How India stacks up against peers on fiscal parameters
The fiscal metrics of most emerging economies have worsened over the past two years as a response to the growth slowdown
As a heated debate ensues on whether the government should consider a fiscal stimulus in the wake of a slowdown in economic growth for five straight quarters, it would be helpful to see how we stack up against emerging market peers.
The accompanying chart shows that India is the second-worst after Brazil in terms of fiscal deficit as a percentage of gross domestic product (GDP). Brazil’s economic slowdown is far more severe than India’s, which explains its large fiscal deficit. Those of China and Russia are 3.7% of GDP. Unlike Brazil, Middle Eastern countries and Russia are economies relying heavily on commodities whose prices have dropped sharply. India, on the other hand, has been a beneficiary of a fall in prices.
The World Bank notes that although commodity exporting economies saw a logical rise in fiscal deficits in the aftermath of the global price fall, beneficiaries like India didn’t see an improvement in their deficits.
The International Monetary Fund (IMF) has warned about the pitfalls of running high fiscal deficits for long years in emerging market economies, irrespective of the intensity of economic slowdown. Multilateral organizations such as IMF and the World Bank have warned about rising public debt and fiscal deficit in not just the advanced economies but also emerging economies in the aftermath of the 2008 global financial crisis.
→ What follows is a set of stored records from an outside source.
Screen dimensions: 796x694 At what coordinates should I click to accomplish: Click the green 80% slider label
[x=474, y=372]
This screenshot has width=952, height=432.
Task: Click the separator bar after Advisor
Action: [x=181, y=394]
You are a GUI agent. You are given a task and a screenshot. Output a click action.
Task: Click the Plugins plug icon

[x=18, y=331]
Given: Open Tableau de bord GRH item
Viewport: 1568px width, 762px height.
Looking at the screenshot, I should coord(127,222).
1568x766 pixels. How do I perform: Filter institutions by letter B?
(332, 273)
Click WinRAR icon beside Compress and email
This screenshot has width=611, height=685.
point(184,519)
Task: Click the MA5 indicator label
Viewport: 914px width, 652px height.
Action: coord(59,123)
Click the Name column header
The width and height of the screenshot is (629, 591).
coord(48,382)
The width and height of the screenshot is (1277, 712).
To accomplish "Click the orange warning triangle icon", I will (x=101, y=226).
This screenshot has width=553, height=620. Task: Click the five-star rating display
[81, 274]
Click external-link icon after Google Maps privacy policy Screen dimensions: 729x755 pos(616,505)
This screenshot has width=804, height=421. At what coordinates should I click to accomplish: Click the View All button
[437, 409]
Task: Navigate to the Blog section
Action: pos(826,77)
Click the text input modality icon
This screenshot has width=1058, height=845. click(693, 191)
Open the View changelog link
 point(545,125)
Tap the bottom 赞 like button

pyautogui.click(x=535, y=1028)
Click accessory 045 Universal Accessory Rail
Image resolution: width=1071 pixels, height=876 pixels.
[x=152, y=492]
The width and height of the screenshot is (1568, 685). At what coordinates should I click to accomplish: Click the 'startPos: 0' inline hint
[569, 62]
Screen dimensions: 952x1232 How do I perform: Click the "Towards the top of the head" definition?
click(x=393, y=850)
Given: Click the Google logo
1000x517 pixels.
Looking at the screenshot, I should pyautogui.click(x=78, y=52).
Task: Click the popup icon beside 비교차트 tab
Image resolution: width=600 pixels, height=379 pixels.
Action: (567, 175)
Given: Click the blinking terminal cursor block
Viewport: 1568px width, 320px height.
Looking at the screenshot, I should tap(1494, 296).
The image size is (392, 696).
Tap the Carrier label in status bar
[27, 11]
The fiscal metrics of most emerging economies have worsened over the past two years as a response to the growth slowdown. For India, the combined central and state fiscal deficit for fiscal year 2017 was 6.5% of GDP and analysts estimate that the response to domestic agricultural distress through farm loan waivers could add 25-50 basis points to this number in the current fiscal year. A basis point is one-hundredth of a percentage point.
In case the central government concedes to a fiscal stimulus, that could also add further upward pressure. A three-year-low in GDP growth, stemming from comatose investment demand, may make a fiscal stimulus look necessary but analysts say they believe that loosening an already liberal fiscal policy would be a recipe for disaster.